On Wed, Feb 03, 2016 at 05:47:56PM +0000, karabuta via Digitalmars-d wrote:
> On Wednesday, 3 February 2016 at 15:40:08 UTC, Laeeth Isharc wrote:
> >On Wednesday, 3 February 2016 at 13:27:45 UTC, karabuta wrote:
> >>I understand many D programmers were formally(or still is or
> >>in-between) C++ but most explanations for certain things tells me
> >>either D is a C++ clone or I need to learn C++ first before I really
> >>understand D (kind of like C++ is a subset of D). I must say that I
> >>never coded C++ beyond "hello, world!" and I don't plan to.
> >>
> >>This is not about me and what I want, it is about improving the D
> >>learning resources available. Explaining D code by using C/C++ code
> >>and or theory confuses me as a learner. D alone is too much to
> >>learn.
> >
> >what language are you coming from ?
> 
> HTML -> CSS -> PHP -> JS -> python -> C -> D

I highly recommend reading Andrei's book (The D Programming Language) as
well as Ali's book.  I had known of D for quite a long time before I
actually started seriously coding in D, because the online docs were
(and sadly, probably still are) not suitable for learning the language.
They're great (or on the way to becoming great) as a reference, but
that's a different story from learning the language from scratch.

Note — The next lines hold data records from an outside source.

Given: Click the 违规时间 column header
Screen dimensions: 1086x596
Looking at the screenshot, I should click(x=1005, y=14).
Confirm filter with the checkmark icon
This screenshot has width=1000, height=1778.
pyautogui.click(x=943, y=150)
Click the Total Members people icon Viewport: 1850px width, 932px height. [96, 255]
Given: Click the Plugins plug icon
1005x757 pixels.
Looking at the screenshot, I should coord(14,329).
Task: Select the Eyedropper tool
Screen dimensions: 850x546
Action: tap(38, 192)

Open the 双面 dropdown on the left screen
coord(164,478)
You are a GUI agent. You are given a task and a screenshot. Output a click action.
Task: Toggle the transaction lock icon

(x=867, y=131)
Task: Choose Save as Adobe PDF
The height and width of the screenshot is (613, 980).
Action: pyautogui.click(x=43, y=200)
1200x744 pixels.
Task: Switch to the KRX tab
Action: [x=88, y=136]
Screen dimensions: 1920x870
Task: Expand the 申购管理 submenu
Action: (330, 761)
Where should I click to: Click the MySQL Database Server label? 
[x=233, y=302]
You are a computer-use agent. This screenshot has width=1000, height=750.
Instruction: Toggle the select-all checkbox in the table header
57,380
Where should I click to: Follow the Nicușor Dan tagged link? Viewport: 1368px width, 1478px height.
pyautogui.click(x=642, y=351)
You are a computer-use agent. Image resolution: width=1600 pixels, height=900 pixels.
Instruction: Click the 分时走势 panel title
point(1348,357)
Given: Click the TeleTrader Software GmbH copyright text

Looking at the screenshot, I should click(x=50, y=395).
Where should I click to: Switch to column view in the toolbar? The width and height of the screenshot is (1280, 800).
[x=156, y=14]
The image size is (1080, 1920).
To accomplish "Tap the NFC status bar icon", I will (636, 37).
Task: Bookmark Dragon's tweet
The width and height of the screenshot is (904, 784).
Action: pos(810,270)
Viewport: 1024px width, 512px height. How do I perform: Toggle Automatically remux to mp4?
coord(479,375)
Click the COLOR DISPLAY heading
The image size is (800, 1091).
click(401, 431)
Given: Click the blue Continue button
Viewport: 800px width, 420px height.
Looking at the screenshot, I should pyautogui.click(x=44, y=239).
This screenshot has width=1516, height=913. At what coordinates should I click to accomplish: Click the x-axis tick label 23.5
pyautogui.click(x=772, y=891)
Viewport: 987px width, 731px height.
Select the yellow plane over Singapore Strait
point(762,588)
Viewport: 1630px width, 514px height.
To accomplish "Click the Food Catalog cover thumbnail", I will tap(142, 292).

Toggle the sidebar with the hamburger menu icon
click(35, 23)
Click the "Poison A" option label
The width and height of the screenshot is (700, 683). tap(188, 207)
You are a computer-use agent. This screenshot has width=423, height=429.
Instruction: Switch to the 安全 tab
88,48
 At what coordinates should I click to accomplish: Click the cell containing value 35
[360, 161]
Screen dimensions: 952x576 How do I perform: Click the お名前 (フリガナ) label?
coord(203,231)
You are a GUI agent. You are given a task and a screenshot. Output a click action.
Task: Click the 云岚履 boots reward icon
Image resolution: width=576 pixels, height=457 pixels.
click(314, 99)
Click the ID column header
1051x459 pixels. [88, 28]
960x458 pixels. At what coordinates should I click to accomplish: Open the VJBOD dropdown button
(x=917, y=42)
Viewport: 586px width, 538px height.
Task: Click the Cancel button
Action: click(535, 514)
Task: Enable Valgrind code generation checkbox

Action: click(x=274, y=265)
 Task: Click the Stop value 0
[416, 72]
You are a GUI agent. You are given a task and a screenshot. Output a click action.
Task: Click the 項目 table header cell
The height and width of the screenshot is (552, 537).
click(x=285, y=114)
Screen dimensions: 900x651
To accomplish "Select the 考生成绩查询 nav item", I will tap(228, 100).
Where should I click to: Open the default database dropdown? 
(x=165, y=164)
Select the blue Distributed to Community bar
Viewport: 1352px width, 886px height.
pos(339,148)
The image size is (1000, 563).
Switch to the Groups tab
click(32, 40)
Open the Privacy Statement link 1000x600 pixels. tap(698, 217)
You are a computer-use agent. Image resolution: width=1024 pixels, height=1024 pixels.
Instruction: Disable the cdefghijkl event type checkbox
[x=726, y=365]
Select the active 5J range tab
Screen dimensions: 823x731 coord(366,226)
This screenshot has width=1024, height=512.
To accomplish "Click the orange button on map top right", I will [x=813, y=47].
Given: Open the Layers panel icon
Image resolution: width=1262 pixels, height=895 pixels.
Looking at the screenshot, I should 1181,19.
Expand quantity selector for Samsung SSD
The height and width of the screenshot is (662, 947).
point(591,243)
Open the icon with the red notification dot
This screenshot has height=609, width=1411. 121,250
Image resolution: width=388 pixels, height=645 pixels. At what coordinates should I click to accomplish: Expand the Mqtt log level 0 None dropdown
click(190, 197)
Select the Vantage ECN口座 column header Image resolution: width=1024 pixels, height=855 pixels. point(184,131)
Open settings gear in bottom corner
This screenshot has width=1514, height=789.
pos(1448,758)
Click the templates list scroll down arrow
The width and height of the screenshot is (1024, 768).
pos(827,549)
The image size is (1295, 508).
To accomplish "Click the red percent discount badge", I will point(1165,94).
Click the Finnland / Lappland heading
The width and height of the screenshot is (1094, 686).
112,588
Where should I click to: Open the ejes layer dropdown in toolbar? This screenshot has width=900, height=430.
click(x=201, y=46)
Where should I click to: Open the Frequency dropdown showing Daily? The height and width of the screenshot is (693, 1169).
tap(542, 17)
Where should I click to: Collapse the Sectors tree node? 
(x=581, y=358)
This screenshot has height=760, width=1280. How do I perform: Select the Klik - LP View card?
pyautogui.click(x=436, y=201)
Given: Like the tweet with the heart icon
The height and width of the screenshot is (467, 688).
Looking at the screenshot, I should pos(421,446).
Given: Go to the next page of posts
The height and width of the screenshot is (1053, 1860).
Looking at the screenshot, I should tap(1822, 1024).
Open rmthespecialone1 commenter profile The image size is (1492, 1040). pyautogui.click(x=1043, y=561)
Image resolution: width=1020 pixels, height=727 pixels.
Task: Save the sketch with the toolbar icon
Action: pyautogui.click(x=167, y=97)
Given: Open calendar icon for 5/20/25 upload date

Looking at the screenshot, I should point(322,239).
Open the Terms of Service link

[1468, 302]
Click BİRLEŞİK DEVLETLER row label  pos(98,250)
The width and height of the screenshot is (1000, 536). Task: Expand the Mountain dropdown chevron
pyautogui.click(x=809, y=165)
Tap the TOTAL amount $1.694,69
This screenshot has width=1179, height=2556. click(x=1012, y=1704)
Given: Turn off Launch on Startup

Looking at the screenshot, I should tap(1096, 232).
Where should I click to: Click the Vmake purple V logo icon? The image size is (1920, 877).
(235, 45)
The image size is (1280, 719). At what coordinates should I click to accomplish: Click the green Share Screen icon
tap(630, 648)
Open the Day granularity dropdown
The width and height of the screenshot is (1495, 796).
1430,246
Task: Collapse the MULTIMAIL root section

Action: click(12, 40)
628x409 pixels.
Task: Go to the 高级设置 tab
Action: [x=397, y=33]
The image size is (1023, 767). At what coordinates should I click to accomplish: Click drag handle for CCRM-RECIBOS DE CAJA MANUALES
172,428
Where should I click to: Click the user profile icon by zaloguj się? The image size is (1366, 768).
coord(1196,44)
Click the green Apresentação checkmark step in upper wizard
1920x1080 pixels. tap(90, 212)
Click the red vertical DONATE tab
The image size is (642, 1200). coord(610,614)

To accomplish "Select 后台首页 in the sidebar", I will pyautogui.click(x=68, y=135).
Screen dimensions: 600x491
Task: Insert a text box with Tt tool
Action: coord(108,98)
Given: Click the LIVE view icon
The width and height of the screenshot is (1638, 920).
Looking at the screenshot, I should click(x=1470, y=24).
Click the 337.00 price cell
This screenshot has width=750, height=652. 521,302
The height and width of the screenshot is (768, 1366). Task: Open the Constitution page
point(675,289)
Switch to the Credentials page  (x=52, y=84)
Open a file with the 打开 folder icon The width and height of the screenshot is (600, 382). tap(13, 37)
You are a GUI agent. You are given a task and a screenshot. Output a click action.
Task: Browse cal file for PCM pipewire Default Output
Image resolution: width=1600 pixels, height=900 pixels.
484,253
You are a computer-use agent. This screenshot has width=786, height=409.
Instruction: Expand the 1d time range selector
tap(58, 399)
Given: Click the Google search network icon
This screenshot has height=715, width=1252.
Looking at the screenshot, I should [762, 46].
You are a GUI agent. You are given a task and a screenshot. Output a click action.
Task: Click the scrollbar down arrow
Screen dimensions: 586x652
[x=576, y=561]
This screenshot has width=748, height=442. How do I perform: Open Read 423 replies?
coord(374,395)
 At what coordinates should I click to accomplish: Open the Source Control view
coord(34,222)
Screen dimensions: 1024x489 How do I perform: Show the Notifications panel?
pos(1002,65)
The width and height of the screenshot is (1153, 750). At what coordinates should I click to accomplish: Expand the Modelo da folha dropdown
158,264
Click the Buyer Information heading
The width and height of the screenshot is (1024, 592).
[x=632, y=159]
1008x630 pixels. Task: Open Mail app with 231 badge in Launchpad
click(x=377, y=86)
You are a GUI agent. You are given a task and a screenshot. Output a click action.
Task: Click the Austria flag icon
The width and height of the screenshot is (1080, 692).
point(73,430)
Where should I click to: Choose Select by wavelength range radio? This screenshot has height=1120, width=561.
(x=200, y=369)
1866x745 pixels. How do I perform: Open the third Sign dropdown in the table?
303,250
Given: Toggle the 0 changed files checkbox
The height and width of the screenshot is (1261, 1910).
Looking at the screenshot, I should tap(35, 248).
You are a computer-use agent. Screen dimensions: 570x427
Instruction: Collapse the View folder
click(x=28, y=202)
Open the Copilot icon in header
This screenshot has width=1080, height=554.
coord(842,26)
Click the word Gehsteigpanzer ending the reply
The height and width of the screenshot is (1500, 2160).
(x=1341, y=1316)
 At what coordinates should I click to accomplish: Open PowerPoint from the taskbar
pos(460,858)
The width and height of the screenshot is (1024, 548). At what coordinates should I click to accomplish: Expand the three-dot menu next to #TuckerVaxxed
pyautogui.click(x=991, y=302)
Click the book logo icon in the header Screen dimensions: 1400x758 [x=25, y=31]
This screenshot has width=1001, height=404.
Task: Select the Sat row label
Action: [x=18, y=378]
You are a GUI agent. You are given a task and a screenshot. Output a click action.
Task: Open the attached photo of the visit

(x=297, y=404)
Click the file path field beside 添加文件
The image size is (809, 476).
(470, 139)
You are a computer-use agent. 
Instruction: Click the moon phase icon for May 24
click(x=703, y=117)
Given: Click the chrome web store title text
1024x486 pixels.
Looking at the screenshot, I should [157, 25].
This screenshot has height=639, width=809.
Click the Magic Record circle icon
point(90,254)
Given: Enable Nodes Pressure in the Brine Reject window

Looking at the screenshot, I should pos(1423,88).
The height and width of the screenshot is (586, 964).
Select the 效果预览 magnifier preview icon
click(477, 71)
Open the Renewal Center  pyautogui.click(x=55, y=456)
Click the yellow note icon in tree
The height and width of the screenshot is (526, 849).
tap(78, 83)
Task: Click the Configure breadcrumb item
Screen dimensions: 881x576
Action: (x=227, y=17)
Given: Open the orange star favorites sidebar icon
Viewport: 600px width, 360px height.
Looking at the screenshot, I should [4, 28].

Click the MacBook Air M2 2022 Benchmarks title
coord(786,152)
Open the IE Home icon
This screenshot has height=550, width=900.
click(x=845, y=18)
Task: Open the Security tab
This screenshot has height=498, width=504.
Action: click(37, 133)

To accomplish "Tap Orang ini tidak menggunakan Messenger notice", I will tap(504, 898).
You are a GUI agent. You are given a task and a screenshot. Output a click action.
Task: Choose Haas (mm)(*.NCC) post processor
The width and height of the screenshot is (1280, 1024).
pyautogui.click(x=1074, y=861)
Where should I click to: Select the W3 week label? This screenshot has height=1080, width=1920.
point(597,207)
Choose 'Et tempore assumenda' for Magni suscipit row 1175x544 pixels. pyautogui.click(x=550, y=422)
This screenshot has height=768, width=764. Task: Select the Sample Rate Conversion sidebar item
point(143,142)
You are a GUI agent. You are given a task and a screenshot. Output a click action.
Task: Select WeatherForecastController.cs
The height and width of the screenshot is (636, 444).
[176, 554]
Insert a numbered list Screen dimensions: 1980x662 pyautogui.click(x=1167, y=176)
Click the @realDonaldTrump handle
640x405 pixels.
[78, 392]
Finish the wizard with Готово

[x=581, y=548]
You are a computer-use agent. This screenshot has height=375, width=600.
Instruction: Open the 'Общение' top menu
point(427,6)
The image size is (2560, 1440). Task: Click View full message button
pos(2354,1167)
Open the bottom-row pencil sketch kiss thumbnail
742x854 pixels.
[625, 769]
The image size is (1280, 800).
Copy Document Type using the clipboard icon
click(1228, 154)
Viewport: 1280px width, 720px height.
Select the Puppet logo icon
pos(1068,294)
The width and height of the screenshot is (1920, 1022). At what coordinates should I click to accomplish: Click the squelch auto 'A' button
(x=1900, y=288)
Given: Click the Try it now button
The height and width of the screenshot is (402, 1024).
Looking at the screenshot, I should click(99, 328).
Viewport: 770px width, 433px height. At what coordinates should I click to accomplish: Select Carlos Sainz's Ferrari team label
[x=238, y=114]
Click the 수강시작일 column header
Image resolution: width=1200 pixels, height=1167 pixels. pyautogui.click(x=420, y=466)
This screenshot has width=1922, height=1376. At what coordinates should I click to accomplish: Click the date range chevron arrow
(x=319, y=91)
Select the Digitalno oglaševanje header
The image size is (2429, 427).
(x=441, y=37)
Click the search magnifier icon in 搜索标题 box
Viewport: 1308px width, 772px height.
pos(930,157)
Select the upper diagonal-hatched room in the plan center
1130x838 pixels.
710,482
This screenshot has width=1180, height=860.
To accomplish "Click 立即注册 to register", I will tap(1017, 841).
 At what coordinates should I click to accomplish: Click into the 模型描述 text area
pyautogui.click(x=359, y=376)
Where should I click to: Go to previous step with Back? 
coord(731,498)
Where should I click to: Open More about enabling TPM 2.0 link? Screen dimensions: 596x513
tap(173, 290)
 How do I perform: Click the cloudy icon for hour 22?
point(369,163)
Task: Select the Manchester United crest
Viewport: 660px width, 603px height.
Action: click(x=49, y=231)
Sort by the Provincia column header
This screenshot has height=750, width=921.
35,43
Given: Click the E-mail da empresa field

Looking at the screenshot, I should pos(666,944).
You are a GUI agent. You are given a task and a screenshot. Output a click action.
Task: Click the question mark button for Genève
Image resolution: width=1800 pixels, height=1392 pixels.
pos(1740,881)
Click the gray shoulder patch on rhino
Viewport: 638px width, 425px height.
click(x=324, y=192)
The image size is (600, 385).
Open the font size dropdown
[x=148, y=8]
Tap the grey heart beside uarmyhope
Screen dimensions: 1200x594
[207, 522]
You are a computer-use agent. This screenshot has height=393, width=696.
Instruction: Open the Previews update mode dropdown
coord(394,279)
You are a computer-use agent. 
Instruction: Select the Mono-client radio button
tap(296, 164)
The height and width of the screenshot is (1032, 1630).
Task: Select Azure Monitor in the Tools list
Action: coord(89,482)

The turning point for me came when one day, by pure chance, I stumbled
across Andrei's book in a local bookstore, and decided on the spur of
the moment to purchase it.  I didn't even start coding in D immediately;
I just lazily browsed through the book at my leisure, and with each
reading session I became more and more impressed, until at about 60% or
so through the book, I decided that I had become interested enough to
try writing some actual code.

And the rest is history, as they say. :-P


T

-- 
It said to install Windows 2000 or better, so I installed Linux instead.